Dans l’usine de Gamaches, où la moyenne d’âge des salariés est supérieure à 50 ans et où la pénibilité se conjugue à tous les étages (port de charges, gestes répétitifs, bruit, cadences…), on suit tout aussi attentivement l’évolution du projet de réforme que l’on scrute la mobilisation des salariés. « Tout le monde n’est pas présent ce matin, car nous nous sommes répartis dans différentes manifestations : Dieppe, Friville-Escarbotin, Le Tréport. Il fallait de l’orange partout ! Et cet après-midi, on part manifester à Amiens… », lance Hervé Lordel, le délégué syndical du site.
À Valenciennes (Nord), où se trouve une usine Stellantis, les ouvriers du constructeur automobile débrayent massivement depuis le début du mouvement. Ce 7 février, au troisième round de la mobilisation, certains sont venus travailler quelques heures, à l’aube. Mais lorsque Aurélien Martel, le délégué syndical CFDT du site, a fait le tour des ateliers peu avant 9 heures, ils étaient une cinquantaine de l’équipe du matin à rejoindre leurs collègues de l’après-midi dans les rangs de la mobilisation, au départ de la place d’Armes, à 10 heures.
“Certains salariés sont à l’euro près”
« Certains salariés nous ont dit qu’ils choisiraient la mobilisation du samedi 11 pour des questions de pouvoir d’achat. » Il le sait. À 84 % du salaire, la mobilisation pèse sur le portefeuille. « Entre le chômage partiel, l’inflation et le coût de l’énergie, certains salariés sont à l’euro près ! » À quelques mètres d’eux, une centaine de salariés d’Alstom Crespin (Nord) ont également fait le déplacement. « C’est compliqué financièrement d’aligner les jours de grève dans le mois, mais c’est hyper important de se mobiliser. On ne peut pas lâcher maintenant », lâche dans le cortège le délégué syndical Pascal Lussiez.

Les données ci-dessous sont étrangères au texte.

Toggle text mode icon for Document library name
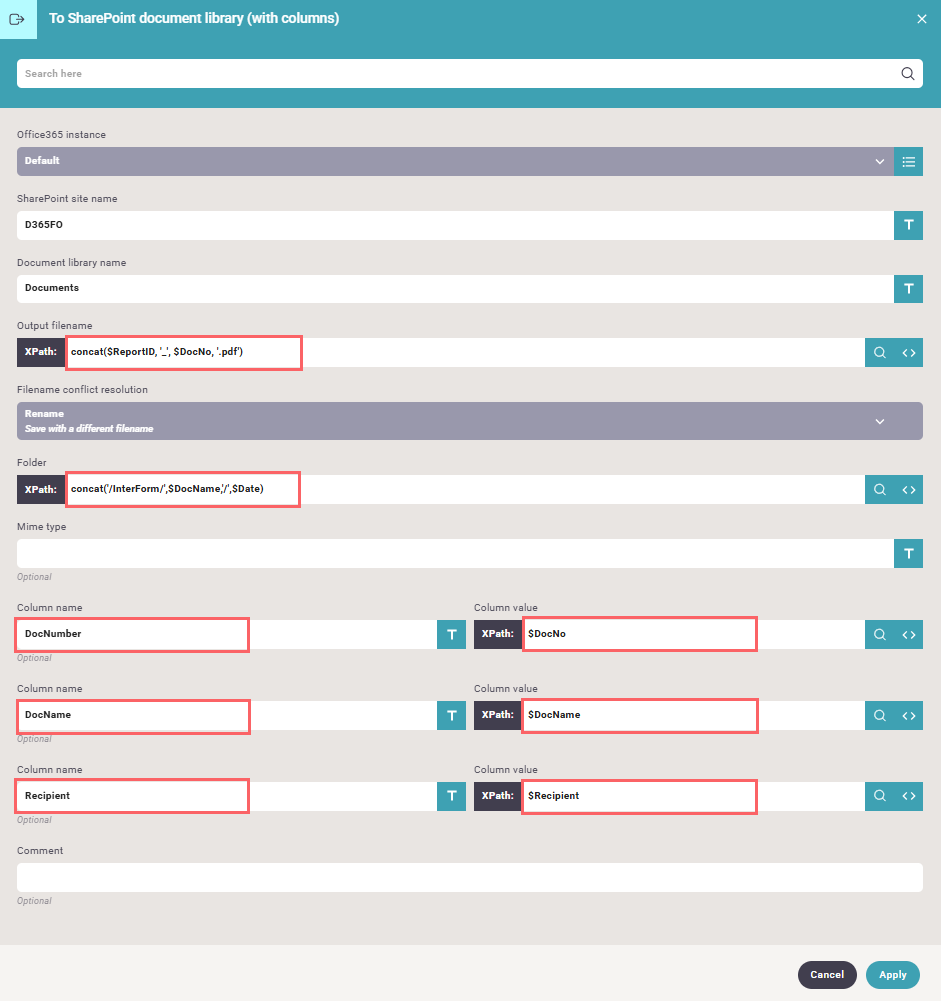This screenshot has height=1001, width=941. (x=908, y=289)

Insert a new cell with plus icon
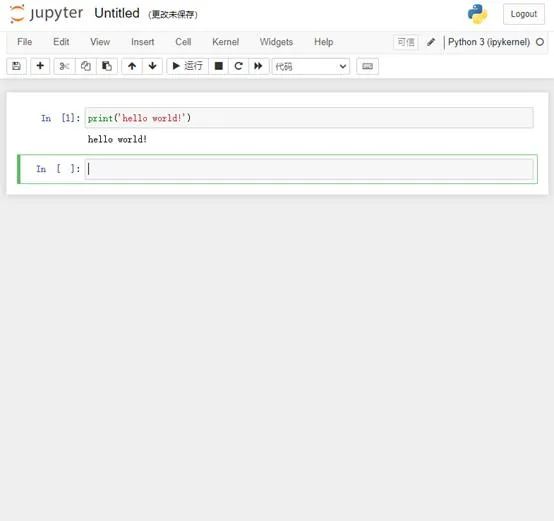coord(40,66)
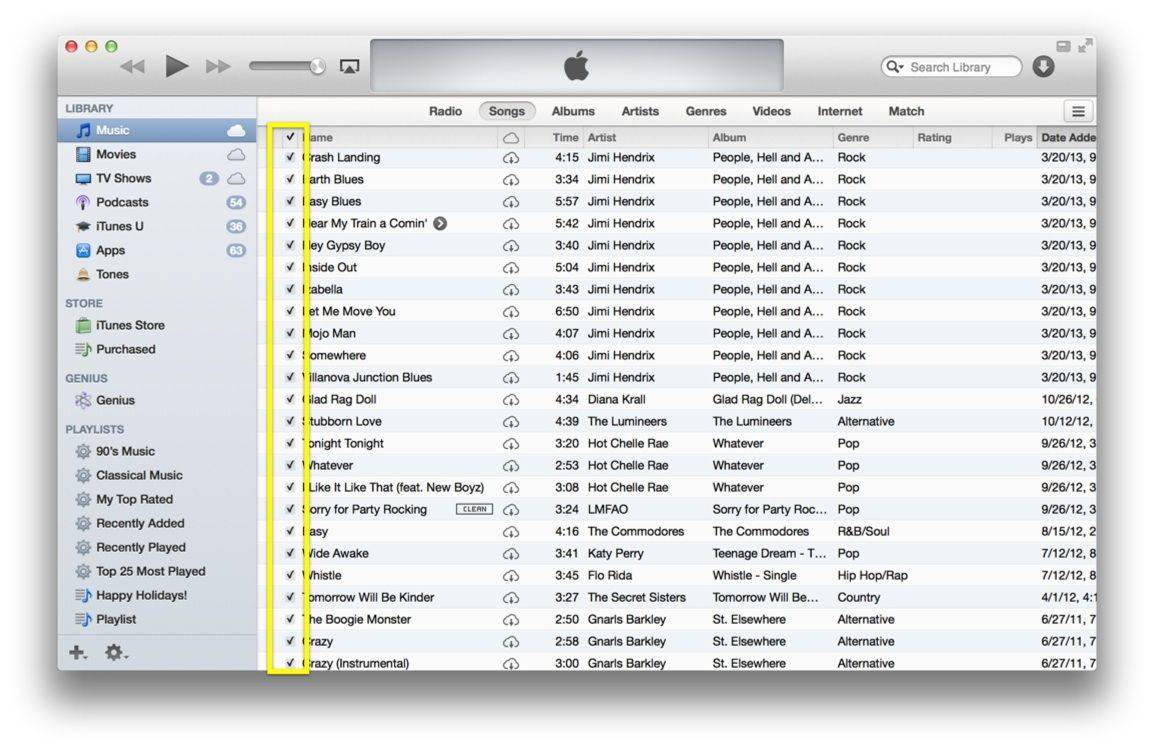Click the AirPlay icon
Screen dimensions: 1154x750
coord(349,67)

Avec lui, environ une centaine de salariés, dont certains manifestent pour la première fois depuis longtemps. « Il y a des moments où il faut savoir faire front », glisse l’un d’eux. Même si, dans le cortège, le rouge se mêle peu à l’orange et au bleu des autres chasubles, l’unité syndicale tient bon. Les ouvriers se disent déterminés, soudés autour du même mot d’ordre : le refus du report de l’âge légal de départ à la retraite. « Deux ans, ça pique ! On ne peut pas accepter ça, notre corps ne tiendra pas. »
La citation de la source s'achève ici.